Cubans - History and Cultural Relations



The earliest known settlers in Cuba, the Ciboney (1000 B . C .) were joined by Arawaks from A . D . 1100 to 1450. From Christopher Columbus's first landing in 1492 to U.S. troop landings in 1898 during the final stages of the war for Cuban independence, the island was integrated into the Spanish colonial structure, producing as major export crops sugarcane, coffee, and tobacco. The island also served as an administrative center for Spanish political and economic control of the region and was therefore a significant arena of international rivalry over Spanish control of the Western Hemisphere. Population growth and economic and political activity centered on the Havana environs, marginalizing authority and economic growth in the eastern regions and restraining opportunities there even in the postcolonial period. In the second half of the nineteenth century, the Spanish government proved incapable of resolving conflicts over its policies, resulting in the Ten Years War (1868-1878) and the war for Cuban independence, which began in 1895.

Between 1899 and 1902 the United States occupied Cuba and appointed military governors as administrators; the republic was not formally established until a president was elected in 1902. The Cuban constitutional convention reluctantly incorporated the Platt Amendment (to a U.S. army appropriation bill of March 1901), which became the legal justification for U.S. control of the naval base at Guantánamo, ownership of Cuban land, and intervention in Cuba's internal affairs until the abrogation of the amendment in 1934. Between 1934 and 1959 the Cuban economy strengthened its economic and political ties with the United States. Persistent national conflicts generated the formation of various opposition movements. After the success of the July 26th movement in 1959, Cuba built a socialist system; even after the collapse of socialism in Eastern Europe and the Soviet Union, Cuba's government continued to be a rather stalwart adherent.

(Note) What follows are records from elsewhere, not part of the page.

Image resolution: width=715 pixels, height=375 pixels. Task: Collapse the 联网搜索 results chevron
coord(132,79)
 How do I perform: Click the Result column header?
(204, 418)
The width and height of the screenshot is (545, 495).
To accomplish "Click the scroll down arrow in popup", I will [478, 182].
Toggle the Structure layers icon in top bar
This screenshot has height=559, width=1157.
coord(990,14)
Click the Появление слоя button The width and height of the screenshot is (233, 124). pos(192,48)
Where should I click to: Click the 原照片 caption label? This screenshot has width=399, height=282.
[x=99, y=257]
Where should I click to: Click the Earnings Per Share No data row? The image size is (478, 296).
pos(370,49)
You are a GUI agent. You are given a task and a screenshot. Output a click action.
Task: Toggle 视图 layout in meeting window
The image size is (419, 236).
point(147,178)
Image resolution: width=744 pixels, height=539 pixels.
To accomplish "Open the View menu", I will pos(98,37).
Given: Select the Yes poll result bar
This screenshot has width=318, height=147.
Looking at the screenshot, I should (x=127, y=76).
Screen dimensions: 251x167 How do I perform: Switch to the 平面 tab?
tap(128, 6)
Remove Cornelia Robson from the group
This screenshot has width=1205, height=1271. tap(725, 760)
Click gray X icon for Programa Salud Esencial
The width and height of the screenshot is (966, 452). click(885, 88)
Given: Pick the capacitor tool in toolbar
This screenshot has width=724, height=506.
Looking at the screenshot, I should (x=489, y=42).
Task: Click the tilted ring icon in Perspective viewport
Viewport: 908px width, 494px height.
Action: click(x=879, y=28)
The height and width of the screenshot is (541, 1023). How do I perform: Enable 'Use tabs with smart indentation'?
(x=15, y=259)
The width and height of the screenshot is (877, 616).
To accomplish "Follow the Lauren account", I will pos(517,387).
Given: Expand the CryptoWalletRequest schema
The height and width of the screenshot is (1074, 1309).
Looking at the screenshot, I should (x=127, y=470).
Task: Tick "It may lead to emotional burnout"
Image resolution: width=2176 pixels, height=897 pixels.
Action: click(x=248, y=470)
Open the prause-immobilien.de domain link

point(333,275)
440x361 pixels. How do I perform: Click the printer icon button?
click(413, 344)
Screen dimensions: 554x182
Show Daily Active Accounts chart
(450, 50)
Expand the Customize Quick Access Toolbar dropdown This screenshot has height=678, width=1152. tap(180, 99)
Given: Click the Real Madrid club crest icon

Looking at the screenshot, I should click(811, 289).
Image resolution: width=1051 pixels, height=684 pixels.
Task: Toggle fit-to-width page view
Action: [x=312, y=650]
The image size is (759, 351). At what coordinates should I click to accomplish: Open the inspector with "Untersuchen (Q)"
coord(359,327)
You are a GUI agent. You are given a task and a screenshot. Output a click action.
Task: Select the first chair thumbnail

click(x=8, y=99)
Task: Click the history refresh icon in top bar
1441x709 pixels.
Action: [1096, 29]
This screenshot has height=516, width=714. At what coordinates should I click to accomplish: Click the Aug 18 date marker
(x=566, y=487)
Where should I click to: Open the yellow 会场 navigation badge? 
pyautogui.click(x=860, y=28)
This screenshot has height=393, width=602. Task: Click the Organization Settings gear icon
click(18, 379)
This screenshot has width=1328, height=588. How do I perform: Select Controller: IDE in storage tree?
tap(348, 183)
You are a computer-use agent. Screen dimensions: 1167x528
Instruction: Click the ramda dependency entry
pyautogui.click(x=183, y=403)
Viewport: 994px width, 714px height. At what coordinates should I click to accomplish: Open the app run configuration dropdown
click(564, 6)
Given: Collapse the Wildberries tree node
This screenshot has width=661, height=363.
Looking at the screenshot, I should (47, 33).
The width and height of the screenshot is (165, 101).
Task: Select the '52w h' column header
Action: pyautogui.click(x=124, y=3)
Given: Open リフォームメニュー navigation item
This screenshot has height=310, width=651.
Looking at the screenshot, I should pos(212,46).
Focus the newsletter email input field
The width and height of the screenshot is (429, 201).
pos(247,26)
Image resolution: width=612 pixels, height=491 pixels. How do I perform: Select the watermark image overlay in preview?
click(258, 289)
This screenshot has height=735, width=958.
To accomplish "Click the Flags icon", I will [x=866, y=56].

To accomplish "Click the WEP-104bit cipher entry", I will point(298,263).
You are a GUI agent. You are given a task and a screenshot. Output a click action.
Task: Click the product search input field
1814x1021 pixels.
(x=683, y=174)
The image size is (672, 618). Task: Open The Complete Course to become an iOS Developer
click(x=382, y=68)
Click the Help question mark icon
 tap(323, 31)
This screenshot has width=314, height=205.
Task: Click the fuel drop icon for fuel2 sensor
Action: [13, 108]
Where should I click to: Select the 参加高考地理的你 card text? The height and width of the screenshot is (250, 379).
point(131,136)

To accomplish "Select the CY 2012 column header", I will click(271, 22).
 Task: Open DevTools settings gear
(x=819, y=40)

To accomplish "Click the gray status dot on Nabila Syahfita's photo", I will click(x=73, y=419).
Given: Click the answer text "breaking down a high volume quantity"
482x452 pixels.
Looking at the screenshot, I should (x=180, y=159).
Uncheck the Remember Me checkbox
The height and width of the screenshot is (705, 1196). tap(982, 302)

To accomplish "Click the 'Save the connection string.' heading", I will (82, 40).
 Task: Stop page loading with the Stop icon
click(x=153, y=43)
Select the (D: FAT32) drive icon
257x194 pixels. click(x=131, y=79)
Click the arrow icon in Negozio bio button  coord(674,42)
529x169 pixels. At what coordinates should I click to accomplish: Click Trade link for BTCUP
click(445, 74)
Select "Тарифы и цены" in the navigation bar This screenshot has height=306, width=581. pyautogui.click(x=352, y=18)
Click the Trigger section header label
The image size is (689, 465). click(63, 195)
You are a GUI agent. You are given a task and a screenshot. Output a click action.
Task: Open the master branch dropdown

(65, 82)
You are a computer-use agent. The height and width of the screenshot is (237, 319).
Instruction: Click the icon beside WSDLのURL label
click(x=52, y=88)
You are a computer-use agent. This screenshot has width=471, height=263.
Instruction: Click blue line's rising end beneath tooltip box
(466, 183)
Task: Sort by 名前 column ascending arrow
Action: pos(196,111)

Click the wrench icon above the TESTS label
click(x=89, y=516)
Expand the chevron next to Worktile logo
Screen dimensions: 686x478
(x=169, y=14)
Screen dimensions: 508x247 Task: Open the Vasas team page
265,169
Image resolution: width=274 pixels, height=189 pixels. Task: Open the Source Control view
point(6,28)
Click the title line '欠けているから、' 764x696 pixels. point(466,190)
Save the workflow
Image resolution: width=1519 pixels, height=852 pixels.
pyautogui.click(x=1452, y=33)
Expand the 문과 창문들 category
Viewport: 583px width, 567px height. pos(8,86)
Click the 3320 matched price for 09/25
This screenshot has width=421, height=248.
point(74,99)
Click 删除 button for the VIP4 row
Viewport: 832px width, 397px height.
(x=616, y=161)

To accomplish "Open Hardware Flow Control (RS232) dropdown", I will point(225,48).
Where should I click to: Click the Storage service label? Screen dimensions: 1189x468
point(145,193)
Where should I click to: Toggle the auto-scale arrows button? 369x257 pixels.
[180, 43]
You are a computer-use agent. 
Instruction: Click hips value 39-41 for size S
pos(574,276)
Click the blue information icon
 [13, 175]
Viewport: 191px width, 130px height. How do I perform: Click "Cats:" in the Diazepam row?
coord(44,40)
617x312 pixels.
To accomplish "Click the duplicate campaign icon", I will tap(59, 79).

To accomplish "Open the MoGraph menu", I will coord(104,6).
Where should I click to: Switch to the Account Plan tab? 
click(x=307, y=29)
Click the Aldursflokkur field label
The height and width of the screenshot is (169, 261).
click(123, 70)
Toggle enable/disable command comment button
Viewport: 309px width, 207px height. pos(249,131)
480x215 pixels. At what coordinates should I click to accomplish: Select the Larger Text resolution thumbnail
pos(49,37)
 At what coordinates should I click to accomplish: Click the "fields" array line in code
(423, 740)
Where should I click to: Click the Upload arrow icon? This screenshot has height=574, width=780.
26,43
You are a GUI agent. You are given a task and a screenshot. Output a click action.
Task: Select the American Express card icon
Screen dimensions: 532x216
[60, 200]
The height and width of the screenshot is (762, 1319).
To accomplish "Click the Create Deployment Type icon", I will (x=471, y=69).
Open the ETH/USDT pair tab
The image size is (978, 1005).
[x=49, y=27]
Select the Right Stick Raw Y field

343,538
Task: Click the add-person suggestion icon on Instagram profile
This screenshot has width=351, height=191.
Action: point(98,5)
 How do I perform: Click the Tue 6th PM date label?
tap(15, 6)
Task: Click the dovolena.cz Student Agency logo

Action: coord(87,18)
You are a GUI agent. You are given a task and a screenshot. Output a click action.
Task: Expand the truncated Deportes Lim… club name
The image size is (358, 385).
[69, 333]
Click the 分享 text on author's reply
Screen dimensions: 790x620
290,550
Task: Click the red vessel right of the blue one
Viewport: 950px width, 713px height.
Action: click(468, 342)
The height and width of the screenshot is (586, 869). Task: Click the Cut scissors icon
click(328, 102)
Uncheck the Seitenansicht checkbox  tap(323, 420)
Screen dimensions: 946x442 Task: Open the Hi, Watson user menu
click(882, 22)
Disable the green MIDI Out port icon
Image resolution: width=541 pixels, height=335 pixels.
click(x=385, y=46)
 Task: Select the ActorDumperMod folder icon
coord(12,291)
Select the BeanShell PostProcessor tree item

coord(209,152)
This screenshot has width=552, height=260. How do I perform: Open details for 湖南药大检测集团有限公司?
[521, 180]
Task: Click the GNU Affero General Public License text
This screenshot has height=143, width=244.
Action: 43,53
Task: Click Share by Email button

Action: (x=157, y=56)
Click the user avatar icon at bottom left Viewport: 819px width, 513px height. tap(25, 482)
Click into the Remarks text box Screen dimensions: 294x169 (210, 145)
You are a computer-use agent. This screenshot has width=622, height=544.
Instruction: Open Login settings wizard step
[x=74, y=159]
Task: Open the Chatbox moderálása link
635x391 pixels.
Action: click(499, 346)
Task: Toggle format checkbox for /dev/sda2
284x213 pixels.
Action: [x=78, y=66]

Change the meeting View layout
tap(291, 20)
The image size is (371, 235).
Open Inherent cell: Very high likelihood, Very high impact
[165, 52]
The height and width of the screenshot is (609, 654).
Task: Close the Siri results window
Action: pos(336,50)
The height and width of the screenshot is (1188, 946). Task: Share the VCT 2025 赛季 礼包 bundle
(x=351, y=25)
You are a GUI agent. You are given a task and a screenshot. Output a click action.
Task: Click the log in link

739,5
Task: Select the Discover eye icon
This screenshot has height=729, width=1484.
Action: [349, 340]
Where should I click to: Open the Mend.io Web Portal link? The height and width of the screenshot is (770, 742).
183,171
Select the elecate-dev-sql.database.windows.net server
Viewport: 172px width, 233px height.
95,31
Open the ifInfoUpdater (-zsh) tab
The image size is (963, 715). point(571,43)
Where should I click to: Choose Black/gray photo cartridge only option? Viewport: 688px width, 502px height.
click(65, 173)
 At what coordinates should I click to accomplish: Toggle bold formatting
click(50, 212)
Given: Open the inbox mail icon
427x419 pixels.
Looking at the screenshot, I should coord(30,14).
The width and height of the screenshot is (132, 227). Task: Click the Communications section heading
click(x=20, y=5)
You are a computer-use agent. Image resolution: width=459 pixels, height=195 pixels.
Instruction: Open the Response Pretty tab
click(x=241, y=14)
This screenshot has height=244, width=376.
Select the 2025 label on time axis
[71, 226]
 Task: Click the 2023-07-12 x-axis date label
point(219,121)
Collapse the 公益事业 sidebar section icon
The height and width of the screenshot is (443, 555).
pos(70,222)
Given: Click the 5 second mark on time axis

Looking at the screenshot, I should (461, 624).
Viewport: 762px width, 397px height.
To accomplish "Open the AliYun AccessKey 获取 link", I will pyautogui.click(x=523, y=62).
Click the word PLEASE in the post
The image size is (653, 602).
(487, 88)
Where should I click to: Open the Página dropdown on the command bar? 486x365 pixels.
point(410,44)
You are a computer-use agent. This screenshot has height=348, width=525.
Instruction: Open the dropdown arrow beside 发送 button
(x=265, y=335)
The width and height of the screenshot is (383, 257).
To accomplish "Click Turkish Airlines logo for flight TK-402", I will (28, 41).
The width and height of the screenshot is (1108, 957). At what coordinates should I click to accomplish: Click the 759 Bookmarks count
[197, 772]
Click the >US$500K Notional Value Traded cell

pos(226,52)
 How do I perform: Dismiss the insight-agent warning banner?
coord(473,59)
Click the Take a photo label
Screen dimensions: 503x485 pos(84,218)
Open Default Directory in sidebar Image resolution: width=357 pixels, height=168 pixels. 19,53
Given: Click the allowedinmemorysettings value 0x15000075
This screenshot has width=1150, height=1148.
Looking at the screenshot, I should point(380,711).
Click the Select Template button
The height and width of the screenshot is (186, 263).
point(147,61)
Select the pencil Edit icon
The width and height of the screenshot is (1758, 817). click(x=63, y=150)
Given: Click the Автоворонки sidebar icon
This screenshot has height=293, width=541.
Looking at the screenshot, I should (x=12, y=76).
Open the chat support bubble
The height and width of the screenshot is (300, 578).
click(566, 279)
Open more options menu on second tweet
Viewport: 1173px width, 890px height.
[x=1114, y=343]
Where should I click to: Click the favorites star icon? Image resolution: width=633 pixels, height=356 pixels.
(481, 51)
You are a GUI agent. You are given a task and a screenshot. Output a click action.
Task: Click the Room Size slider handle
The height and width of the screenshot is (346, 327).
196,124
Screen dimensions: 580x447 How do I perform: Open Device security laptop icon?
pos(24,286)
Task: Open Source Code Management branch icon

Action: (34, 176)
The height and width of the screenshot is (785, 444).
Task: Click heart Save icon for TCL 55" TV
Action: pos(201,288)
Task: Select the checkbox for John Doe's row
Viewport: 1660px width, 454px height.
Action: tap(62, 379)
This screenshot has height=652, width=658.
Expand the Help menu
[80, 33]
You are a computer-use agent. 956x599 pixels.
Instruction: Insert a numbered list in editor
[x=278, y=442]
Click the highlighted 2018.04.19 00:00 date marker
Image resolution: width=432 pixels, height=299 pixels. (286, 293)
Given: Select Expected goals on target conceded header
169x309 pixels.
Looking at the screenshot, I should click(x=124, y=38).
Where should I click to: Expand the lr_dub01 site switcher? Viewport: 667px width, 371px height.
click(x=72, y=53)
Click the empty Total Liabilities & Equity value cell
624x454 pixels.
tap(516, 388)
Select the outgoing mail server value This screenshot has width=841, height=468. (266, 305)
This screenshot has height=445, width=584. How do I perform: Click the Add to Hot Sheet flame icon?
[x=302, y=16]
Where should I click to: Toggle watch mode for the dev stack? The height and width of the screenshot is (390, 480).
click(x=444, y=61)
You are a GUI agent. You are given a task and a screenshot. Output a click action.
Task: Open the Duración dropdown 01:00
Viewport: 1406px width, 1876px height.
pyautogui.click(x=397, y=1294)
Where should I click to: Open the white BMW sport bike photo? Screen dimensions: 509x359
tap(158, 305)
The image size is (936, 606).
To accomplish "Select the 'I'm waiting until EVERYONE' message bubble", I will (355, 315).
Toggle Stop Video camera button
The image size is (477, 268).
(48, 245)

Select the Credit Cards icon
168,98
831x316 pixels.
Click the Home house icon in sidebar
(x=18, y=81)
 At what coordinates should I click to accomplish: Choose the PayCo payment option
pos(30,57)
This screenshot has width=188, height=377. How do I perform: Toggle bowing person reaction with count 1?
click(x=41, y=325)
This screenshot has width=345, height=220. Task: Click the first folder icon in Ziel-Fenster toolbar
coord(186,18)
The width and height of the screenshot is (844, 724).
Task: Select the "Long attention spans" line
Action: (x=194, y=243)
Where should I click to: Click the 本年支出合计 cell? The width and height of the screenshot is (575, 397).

Revolutionary Cuban society has attempted to eliminate traditional vestiges of both racism and sexism. With a heritage combining descendants of Spaniards and other western Europeans, African slaves, and Chinese indentured laborers and immigrants, Cuba's Latin African mulatto culture manifests fewer racial tensions than more racially separated societies. The revolutionary government continues to make structural attempts to fully integrate and empower women and Afro-Cubans and to publicly address the foundations of bias.